I noticed he would constantly tell me how skint he was and how much his bills came to etc. He gets paid weekly and literally every week give me a run down of what he is paying out. For the record he pays a whopping £800 a month on his car insurance and car finance combined.
I have tried to speak to him about money and how i am left paying for everything. Rent, council tax, virgin tv etc. It turns into a massive argument with him casting up all the things he HAS paid for. Days out, holidays (got a tax refund) and just makes me feel so guilty. "All my extra money goes on u and DS" well that's because he HAS extra money for fun things as he pays nothing towards bills and i have barely anything left so i cant contribute to holidays or anything else. Says that if he didnt live here then id be paying the same amount anyway so what difference does it make? He also left the heating on for 4 hours last sunday while we were out and didnt care.

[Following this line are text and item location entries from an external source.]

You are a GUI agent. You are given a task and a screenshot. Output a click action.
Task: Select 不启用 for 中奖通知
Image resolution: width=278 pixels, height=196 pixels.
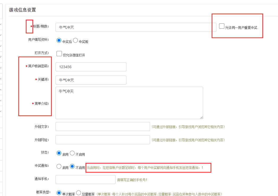72,167
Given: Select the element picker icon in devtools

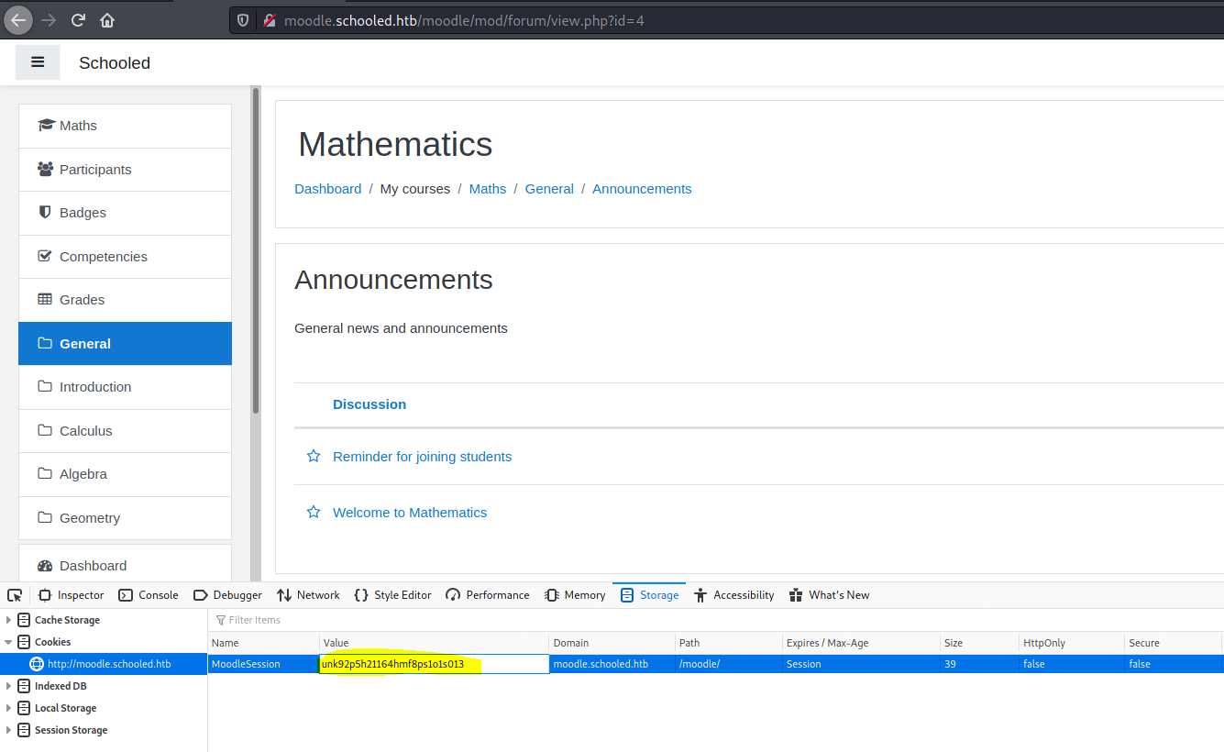Looking at the screenshot, I should pos(14,594).
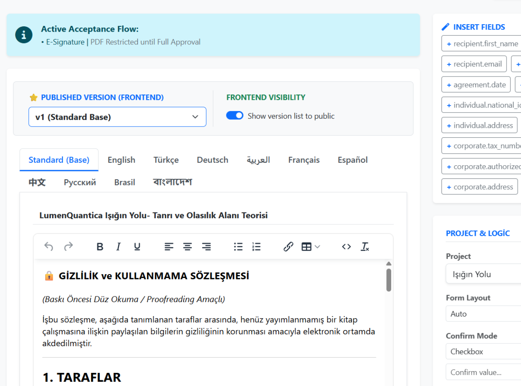Click the editor vertical scrollbar thumb
This screenshot has height=386, width=521.
[x=389, y=280]
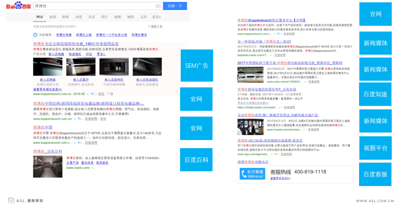The width and height of the screenshot is (401, 206).
Task: Switch to the 图片 tab
Action: 104,17
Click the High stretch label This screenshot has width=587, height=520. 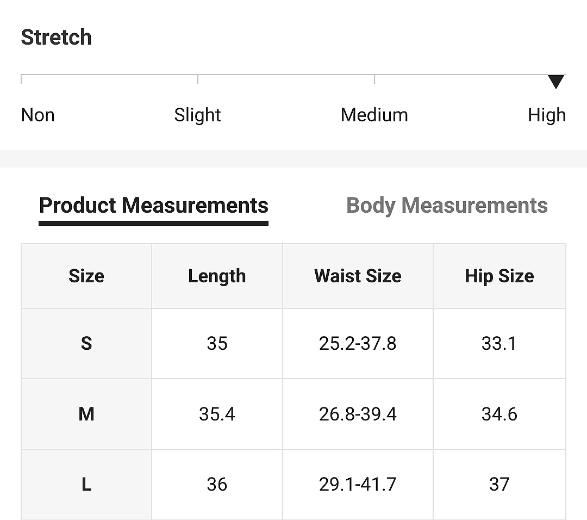click(x=547, y=115)
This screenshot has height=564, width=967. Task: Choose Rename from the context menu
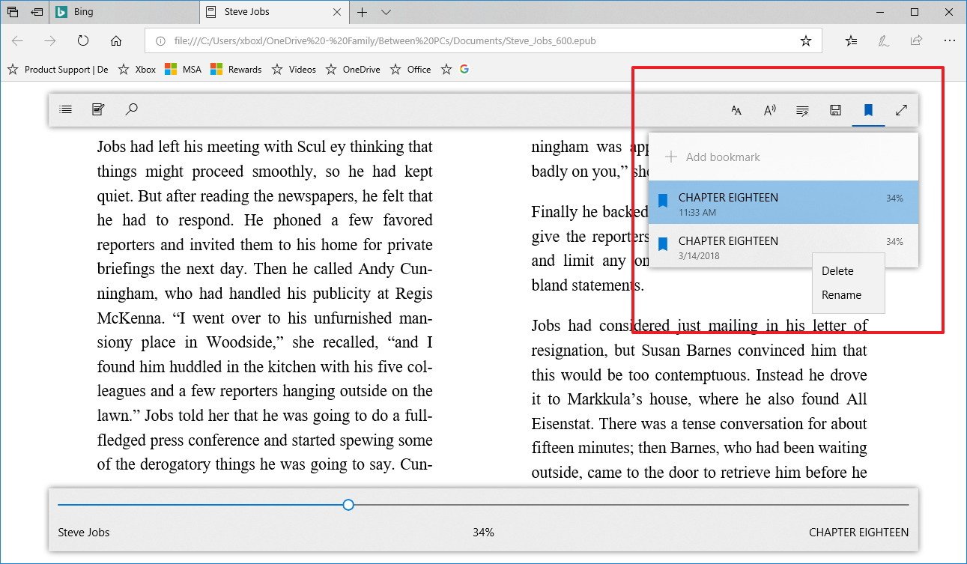[x=841, y=295]
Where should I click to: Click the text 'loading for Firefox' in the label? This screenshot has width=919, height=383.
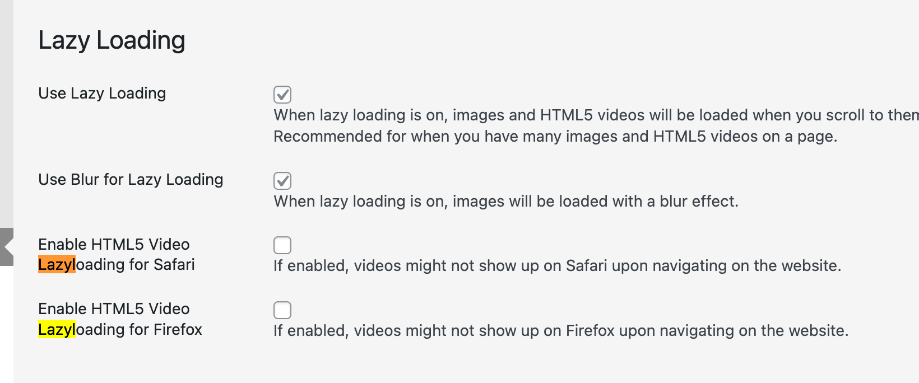pos(139,329)
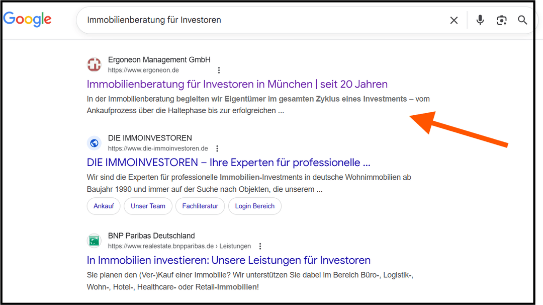
Task: Open the three-dot options for the Ergoneon result
Action: coord(219,70)
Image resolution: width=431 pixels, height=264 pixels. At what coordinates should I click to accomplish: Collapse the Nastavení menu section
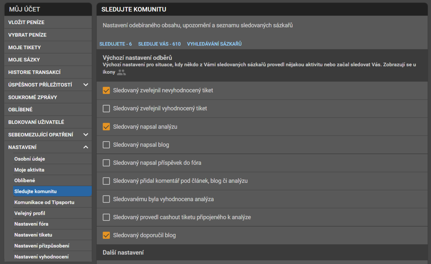pyautogui.click(x=85, y=147)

He constantly goes to the bookies and puts on football bets, gambles on his phone but gets angry if i say anything. "Its only a fiver" but its not just a fiver its constant.
He is great with my DS, plays with him, takes him on days out and shows him lots of love. But when we argue he brings this up says he does FAR more than any other man would and that i dont appreciate him. I feel like anything im unhappy about/anything hes done wrong he just casts up all the stuff he does right and constantly casts up that he has paid for a few holidays. Also when we argue he runs back to his mum and tells her everything. Then i feel embarrased to see her.
He has had addiction issues with drinking and has sought help. He had a relapse at Christmas and when i got angry at him he said "im a grown man if i want to drink il drink i dont your permission" so ive to support him through his AA but then not say anything if he drinks?